Lia bingung harus mengangguk atau menggeleng. Apa nyonya Melinda dan bibi Lauren begitu dekat. Lia bahkan bisa melihat sorot mata penuh kerinduan di bola mata Melinda. Dan apa benar Melinda ibunya Jack. Lia melirik Jack. Membuat pria itu tersenyum aneh. Apa ada yang lain dari wajahnya sampai Lia memperhatikan begitu lama.
"Kenapa kau terlihat bingung. Apa karena lapar. Lihat apa yang aku bawa hari ini!"
Jack membuka box pertama yang lebih kecil. Dan wangi makanan begitu menggugah selera.
"Lia kau belum makan. Mau aku suapi?" Tanya Melinda menatap wajah Lia tanpa henti.
"Aku akan menyuapi kalian berdua!" Ujar Melinda senang. Kedua muda mudi itu saling lirik dan tak menolak.
"Aaaa.." pinta Melinda. Dari Lia ke Jack. Dari Jack ke Lia. Begitu terus sendok itu pindah.
"Lalu kapan kau makan?" Jack merebut sendok dan gantian menyuapi Melinda. Membuat wajlnita itu menangis haru dan mengelus wajah Jack lalu Lia. Mengelus lembut wajah keduanya bergantian.
"Aku begitu merindukan kalian.." lirih Melinda.
"Apa kau dan dia begitu dekat?" Tanya Jack menunjuk Lia.
"Ya. Akupun penasaran nyonya. Apa kau dan bibiku sangat dekat?" Dengan wajah heran Melinda bingung mendengar pertanyaan Lia. Bukankah Lauren seharusnya sudah menceritakan semuanya. Hingga hari ini dia mengijinkan Lia mengunjunginya. Tapi kenapa sejak tadi wajah Lia terlihat bingung. Melinda jadi cemas sendiri.
"Bi.." Melinda meneteskan air mata saat Lia memanggilnya bibi. Jelas Lauren belum menceritakan semuanya dengan gamblang. Dengan cepat Melinda menyeka air mata.
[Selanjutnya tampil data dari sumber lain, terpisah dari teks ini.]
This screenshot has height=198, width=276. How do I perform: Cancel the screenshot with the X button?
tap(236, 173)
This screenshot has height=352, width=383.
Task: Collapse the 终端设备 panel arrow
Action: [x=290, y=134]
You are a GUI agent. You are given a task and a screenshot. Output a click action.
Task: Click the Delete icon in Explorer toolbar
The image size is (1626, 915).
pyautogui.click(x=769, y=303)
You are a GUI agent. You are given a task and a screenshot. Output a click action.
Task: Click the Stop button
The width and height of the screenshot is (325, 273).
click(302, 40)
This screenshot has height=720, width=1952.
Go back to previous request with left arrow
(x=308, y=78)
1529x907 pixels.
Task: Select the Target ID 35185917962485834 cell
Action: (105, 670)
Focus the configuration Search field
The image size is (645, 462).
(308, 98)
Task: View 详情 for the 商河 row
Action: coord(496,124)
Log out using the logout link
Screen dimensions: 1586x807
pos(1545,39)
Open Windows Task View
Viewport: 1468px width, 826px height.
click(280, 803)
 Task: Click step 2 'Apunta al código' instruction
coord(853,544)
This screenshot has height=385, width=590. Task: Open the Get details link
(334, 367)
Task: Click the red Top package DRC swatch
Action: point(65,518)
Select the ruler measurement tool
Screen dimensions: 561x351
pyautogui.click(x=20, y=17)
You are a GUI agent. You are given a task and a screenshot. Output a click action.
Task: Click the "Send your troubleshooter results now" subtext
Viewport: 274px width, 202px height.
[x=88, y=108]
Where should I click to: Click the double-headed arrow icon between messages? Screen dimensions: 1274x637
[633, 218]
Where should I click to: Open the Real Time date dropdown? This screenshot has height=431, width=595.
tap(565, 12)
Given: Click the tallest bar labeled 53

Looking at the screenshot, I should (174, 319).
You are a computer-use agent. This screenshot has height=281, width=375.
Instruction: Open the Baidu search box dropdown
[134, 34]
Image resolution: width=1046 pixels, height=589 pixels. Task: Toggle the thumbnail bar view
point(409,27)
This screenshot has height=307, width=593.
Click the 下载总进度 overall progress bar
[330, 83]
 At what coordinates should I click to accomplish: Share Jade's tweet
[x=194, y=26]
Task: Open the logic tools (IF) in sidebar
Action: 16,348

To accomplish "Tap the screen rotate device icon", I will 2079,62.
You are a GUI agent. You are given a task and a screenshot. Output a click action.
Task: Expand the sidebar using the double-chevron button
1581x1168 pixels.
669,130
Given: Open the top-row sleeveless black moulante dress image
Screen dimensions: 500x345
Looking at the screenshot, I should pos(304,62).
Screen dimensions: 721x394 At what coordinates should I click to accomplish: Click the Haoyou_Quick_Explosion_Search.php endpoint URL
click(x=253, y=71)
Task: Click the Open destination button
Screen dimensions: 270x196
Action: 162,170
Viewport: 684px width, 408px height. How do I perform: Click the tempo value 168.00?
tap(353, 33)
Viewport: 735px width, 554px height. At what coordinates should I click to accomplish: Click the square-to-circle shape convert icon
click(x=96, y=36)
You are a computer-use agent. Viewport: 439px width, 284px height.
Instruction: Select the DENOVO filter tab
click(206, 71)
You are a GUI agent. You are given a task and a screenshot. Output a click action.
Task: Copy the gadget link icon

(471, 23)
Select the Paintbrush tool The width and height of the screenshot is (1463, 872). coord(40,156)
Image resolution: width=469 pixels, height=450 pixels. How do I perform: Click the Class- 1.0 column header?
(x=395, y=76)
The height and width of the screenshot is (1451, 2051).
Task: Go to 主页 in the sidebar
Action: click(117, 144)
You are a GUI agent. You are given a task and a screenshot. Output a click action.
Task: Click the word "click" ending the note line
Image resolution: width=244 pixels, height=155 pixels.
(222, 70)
"Ya.. kami teman yang sangat dekat sejak kami remaja.." balas Melinda berbohong. Lia tersenyum. Sementara Jack masih bersemangat menyuapi Melinda. Mereka pun tersenyum bersama.
Sementara..
Maxi menunggu di balik kemudi mobil.
"Ck. Ini tidak bisa seperti ini!" Suaranya gusar.